━━━━━ SUPPLIED DATA ━━━━━

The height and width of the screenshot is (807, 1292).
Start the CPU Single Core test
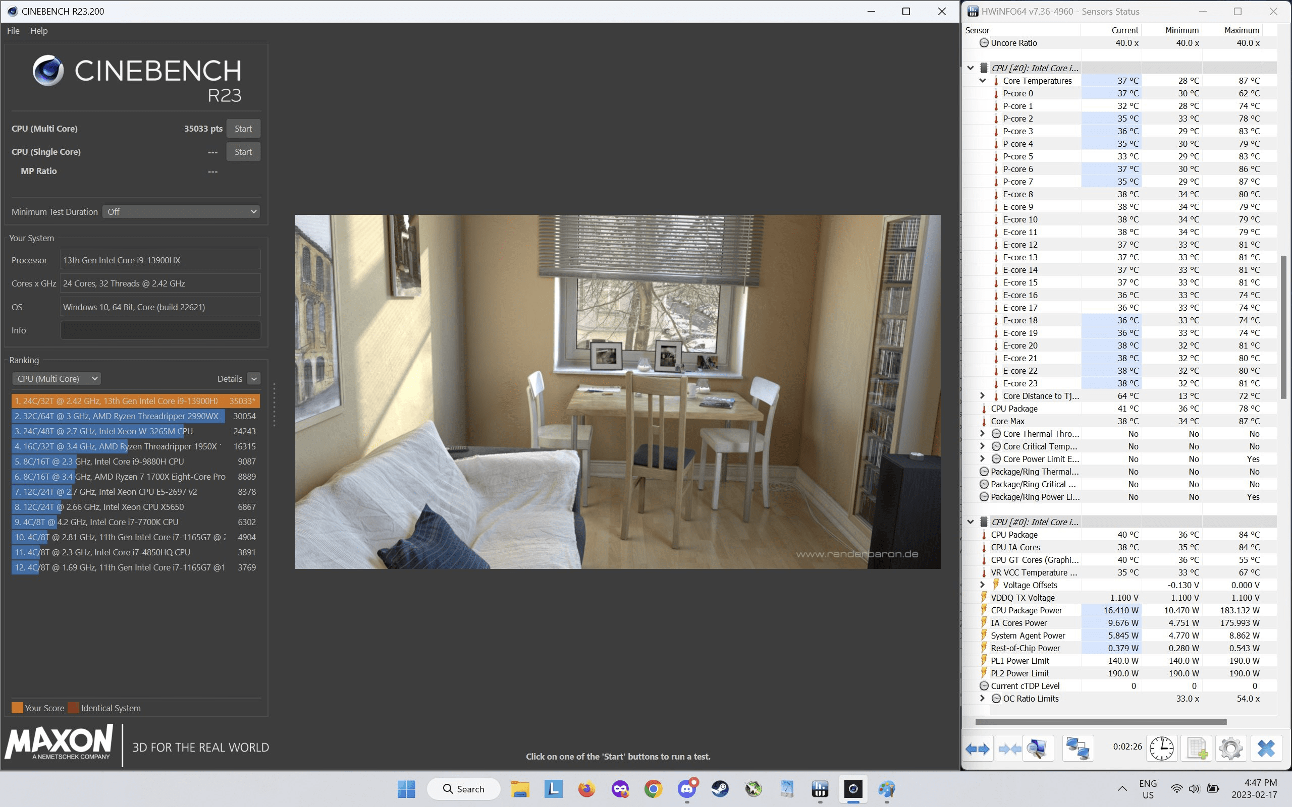coord(243,152)
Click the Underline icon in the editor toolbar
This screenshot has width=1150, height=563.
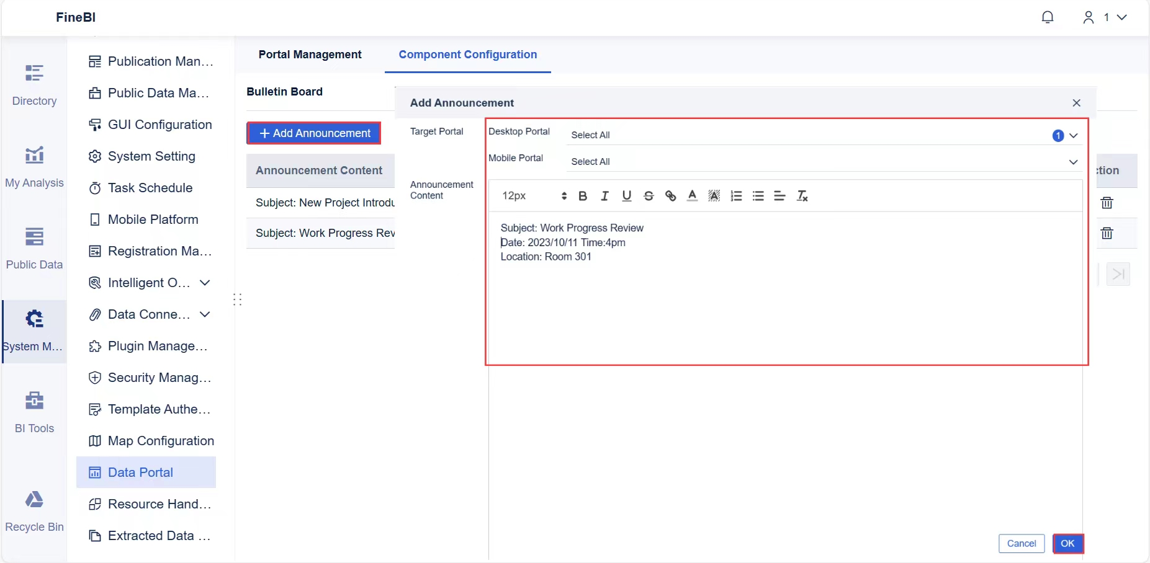click(x=626, y=196)
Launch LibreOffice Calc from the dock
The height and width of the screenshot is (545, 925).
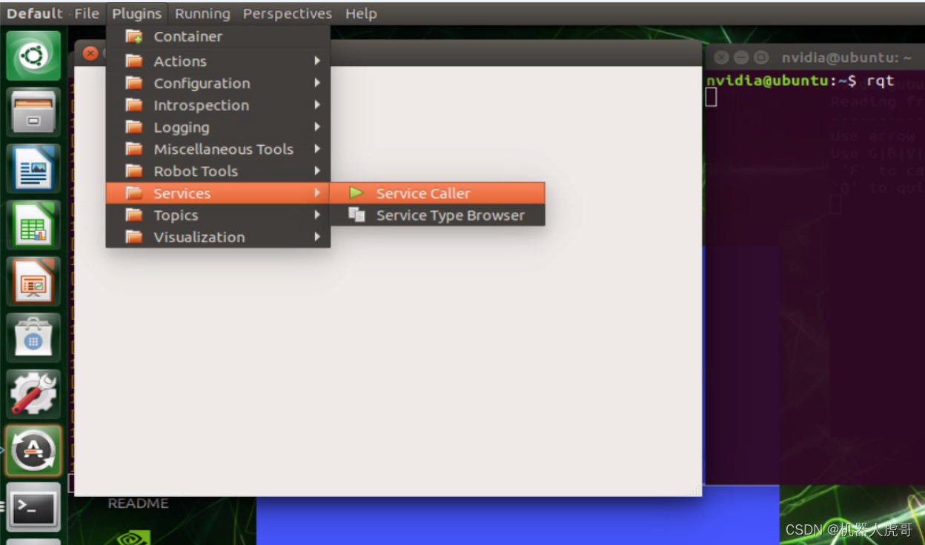(33, 224)
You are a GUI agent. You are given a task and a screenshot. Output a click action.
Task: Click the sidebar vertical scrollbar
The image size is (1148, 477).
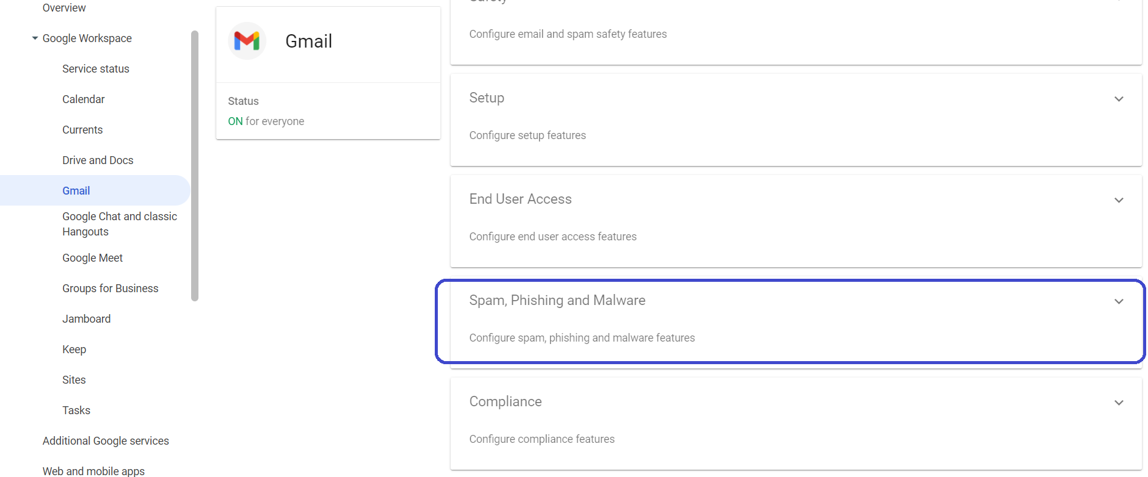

━━━━━

# TASK PROMPT
Find each line above that contains the string "height", matching case exactly, and copy those lines.

# OUTPUT OF THE EXERCISE
The height and width of the screenshot is (807, 1292).
This screenshot has width=1150, height=563.
The height and width of the screenshot is (545, 925).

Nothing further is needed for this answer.